Palm Sunday guilt
It’s Sunday morning, and I’m at mass. Here come the days of repenting for the days I’ve sinned, the punishment for all the joy I dared pursue blithely.
The walls of my stomach almost pull towards each other, and a dizzying headache sets in. In the back of a modest church on a corner of Queens I’ve visited many times before, I eye two rows of empty benches and head towards the nearest one.
I catch the service in the middle of the Confiteor. Suiting, it feels. Through my fault, through my fault, through my most grievous fault, I join the whispering unision. Feels good already, things falling in place as my lips anticipate and then savour every word, a prayer I know by heart tenfold every poem, love song I’ve listened to in all and every lifetime.

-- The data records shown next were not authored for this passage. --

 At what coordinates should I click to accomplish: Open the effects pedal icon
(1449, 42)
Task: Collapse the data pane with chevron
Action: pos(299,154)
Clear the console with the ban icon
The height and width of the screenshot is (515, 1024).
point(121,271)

I recognize the silhouette of my own voice amongst the others, its tempting silkiness, and a confidence I can’t find outside these walls of stone. This pain, the reassurance that God is the major force wreaking havoc, treating my life like neglected land sitting on the Ring of Fire, comforting as ever.
All of this I feared, and here I landed. The encompassing notion of my failure I find energising.
It’s Palm Sunday. Lent is almost over, and the sacrifices I’ve made have been wasted. The statues of Christ and Mary and Joseph, and Saint Francis, and the others I can’t tell, draped in purple sheets. The image of Jesus, triumphant, entering the arch in Jerusalem, on a stained-glass window.
Bodies rise to take the body of Christ, but I remain on my knees, praying below my breath. I’ve not had a confession since graduating from Catholic school, so I don’t get up.
The noise of my stomach growling is quieted by the choir as everyone heads to the exit door. I do too, as clueless as I entered. As miserable.
My mother says God holds the answers but I’ve started believing he enjoys keeping them from me.